On Wed, 03 Apr 2013 23:43:20 -0700, Dmitriy Sintsov <ques...@rambler.ru>
wrote:
4 Апрель 2013 г. 10:11:44 пользователь Daniel Friesen
(dan...@nadir-seen-fire.com) написал:
On Wed, 03 Apr 2013 22:23:41 -0700, Dmitriy Sintsov
<ques...@rambler.ru> wrote:
>
>> 4 Апрель 2013 г. 9:16:49 пользователь Jeroen De Dauw >>
(jeroended...@gmail.com) написал:
>> Hey,
>> > I see no reason to get rid of the hooks class.
>> Given you also do not understand why I think the comment is funny, I
>> recommend you read up on why writing static code is harmful. And on
how
>> global state can hide in static "classes".
>> > We use static classes other places in core.
>> https://yourlogicalfallacyis.com/bandwagon
>> In almost all such cases I have seen in core this kind of use of
static >> is
>> bad.
>> > And there's no reason to revert to hideous functions like we had
>> before.
>> No one is suggesting that.
>> Cheers
>> --
>>
> Why the hooks should not be static? Multi-site (farm) built-in
support > in core without $wgConf? Common page table across multiple
sites?
> Dmitriy
How do you envision non-static hooks working and supporting multiple
wikis?
If hooks will be non-static, should the hooks become the members of
RequestContext, maybe?
Dmitriy
No, hooks are not a request thing. Hooks are at a level more global than
the request context and are also relevant in places where there is no
request context such as maintenance scripts, parsing, and things that
should be isolated and not tied to a request.

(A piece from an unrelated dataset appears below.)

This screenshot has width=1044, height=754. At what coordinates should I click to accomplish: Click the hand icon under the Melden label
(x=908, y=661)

RequestContext also uses the hook system.
Think of it this way. A request context is for a request. Pretending we
handle multiple requests in one script run we would have a separate
request for each. However hooks are something done at the level of
extensions. The level this part of extensions are part of is environment
init, along with the loading of executable code into memory. You do this
once at the start of the script execution. Not each request.

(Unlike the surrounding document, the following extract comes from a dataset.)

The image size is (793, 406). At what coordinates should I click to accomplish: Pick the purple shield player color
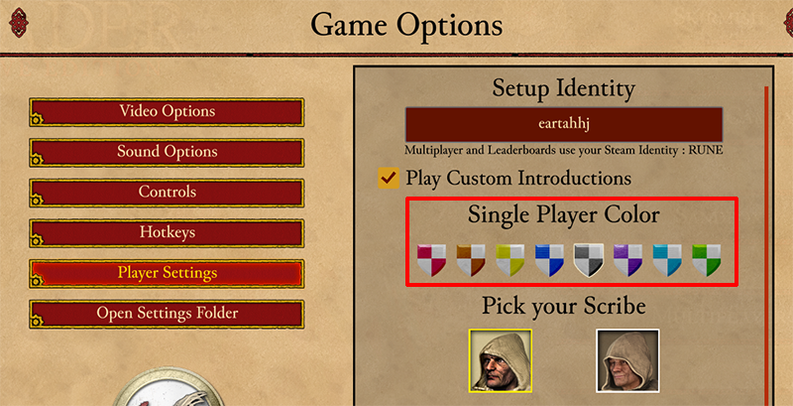pyautogui.click(x=627, y=260)
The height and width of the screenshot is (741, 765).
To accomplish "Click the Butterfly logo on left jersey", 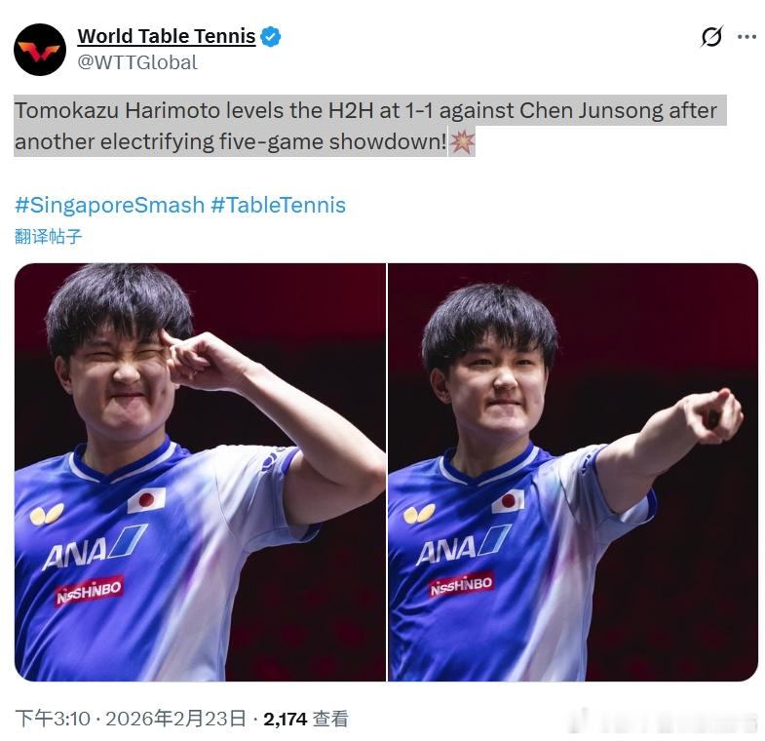I will tap(47, 515).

If we were to run MediaWiki in a daemon like way of serving requests like
python and ruby support where the application is loaded into a process and
request after request is passed to it. We'd still load hooks once at the
start not once per request. (and we'd probably kill off the lame stuff we
have to do to avoid stuff from being initialized when it's not used in a
particular request since in a daemon it's only initialized once).